Filter Patterns - Slashes and Root Items


#1

I’ve been having usability issues with how the filters are implemented and have some feedback.

According to gilbertchen here the filters “borrows … model from rsync” but there are some differences (and I realize gilbertchen said borrows and itsn’t necessarily going to be completely compatible)

Wildcards match slashes

Duplicacy filters ‘*’ matches any character

However in rsync:

  • ‘*’ matches any path component, but it stops at slashes.
  • use ‘**’ to match anything, including slashes.
  • ‘?’ matches any character except a slash (/).

That means you can’t use standard patterns to only match for filenames or to not recurse indefinitely.
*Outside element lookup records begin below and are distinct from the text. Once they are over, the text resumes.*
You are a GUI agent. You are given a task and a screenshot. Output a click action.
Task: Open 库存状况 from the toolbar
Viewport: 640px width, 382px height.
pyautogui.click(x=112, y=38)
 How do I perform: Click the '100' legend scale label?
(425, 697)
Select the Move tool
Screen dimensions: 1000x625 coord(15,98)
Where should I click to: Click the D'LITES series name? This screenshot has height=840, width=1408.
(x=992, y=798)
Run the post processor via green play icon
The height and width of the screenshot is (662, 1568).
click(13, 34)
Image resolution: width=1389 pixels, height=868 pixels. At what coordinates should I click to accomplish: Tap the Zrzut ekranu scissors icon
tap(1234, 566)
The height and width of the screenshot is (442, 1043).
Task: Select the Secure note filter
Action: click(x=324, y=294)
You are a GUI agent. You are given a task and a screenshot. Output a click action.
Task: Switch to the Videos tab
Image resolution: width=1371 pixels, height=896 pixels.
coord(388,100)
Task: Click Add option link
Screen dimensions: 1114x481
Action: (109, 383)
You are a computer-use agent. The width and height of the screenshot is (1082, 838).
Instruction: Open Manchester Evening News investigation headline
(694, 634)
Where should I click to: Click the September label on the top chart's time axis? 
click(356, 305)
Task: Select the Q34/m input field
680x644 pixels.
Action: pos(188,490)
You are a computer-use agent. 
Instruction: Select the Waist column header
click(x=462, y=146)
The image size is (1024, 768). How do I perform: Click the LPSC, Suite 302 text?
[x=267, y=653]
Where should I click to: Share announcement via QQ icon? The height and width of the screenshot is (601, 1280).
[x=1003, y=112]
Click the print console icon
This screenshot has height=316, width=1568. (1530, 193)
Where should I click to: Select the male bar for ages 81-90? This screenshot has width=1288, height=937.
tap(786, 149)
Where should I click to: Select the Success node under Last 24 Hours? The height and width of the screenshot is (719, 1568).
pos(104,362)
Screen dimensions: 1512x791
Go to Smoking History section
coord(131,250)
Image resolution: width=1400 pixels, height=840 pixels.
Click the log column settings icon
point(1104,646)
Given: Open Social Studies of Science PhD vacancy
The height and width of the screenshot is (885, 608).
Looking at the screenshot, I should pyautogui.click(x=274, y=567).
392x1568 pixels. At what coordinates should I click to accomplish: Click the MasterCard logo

For example if I wanted to exclude a certain folder under all users folder this filter would not work the same as in rsync:

-home/*/exclude/

As it would inadvertently also match

home/user/documents/exclude/

The only way around this currently is do use a regexp. It would be great to have * and ? not match slashes and to implement ** for matching.

Hard to match against items in root

Also the lack of a beginning slash in how the filters are processed causes some headaches.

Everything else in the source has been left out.